▸ **Entries provided**
○ ○ ○ ○ ○ ○ ○
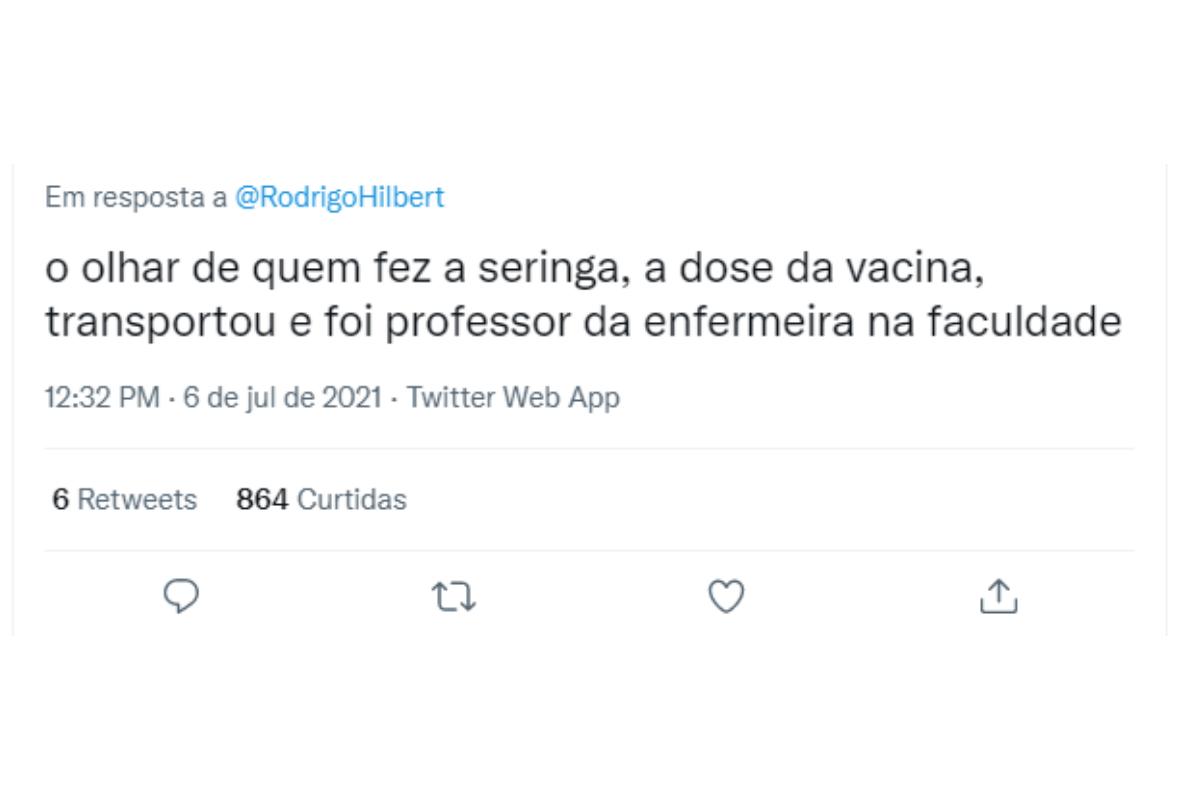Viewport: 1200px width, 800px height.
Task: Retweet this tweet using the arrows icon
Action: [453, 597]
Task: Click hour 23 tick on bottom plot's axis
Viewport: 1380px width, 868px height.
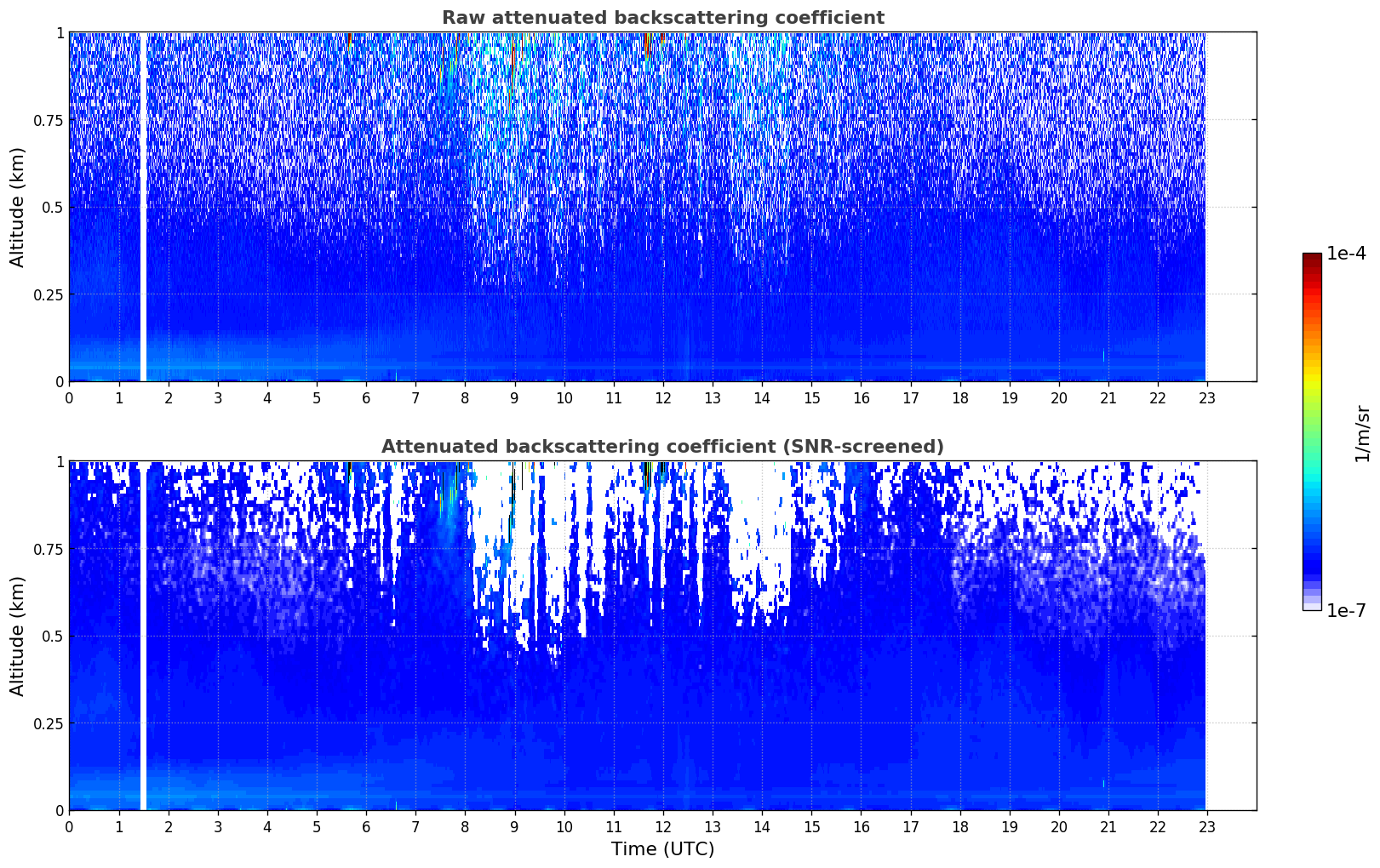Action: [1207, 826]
○ ○ ○ ○ ○ ○ ○
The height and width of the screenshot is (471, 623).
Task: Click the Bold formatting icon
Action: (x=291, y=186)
○ ○ ○ ○ ○ ○ ○
Lay out everything from the line containing "The height and" down to the line containing "Action: (x=291, y=186)" as a numbered list, leaving out any blank lines.

▸ **Task solution**
1. The height and width of the screenshot is (471, 623).
2. Task: Click the Bold formatting icon
3. Action: (x=291, y=186)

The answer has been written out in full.